* TASK STATEMENT *
Using the listing below, copy exactly the lines from the one containing "Click the Add tags link" to the one containing "Screen dimensions: 1555x939", both lines included, and no others.

* EXTRACTED MATERIAL *
┌──

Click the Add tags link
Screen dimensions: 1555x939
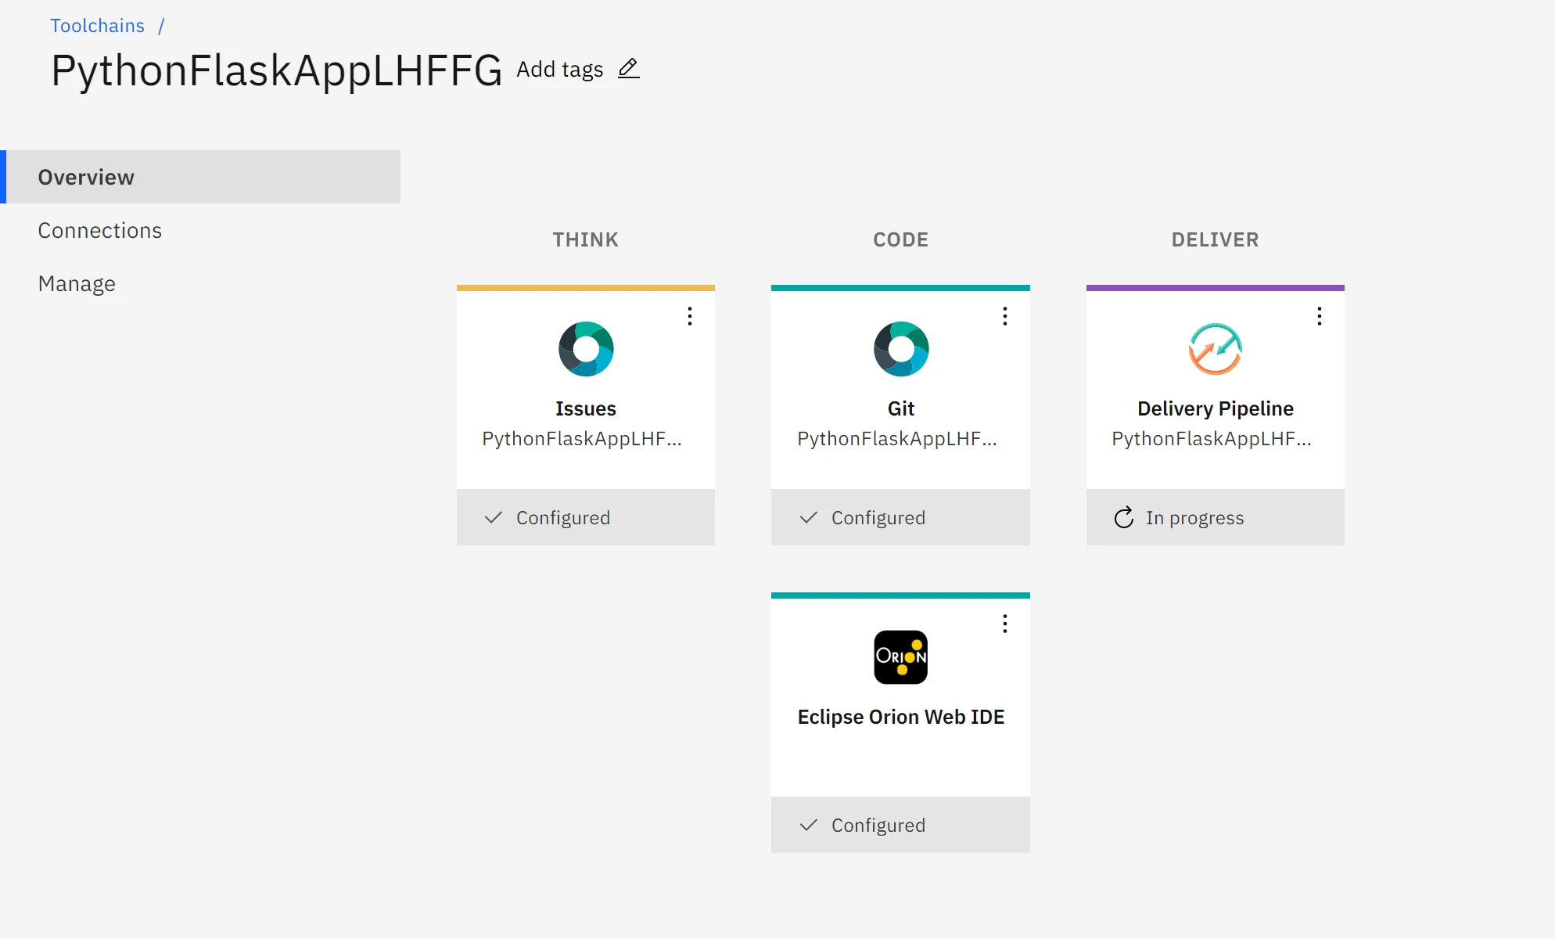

└──
┌──

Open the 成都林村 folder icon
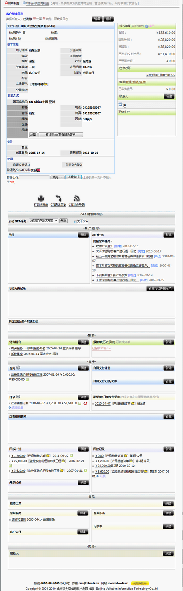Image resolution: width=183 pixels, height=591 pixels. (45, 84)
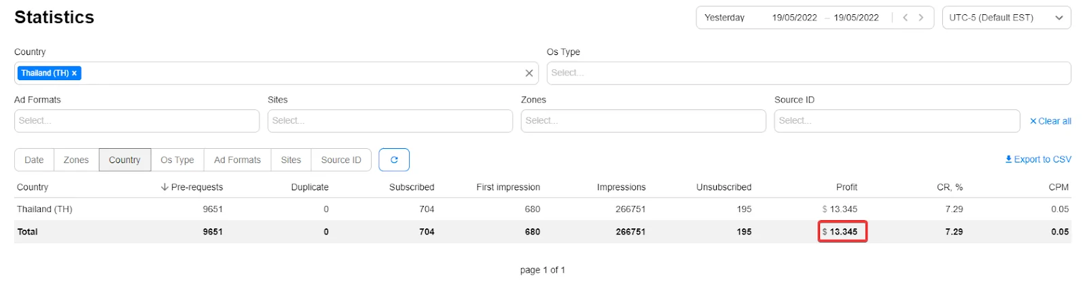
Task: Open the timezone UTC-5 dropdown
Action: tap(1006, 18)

└──
┌──

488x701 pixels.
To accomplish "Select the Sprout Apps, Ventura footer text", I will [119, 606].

└──

* TASK ANSWER *
Click the Add tags link
Screen dimensions: 1555x939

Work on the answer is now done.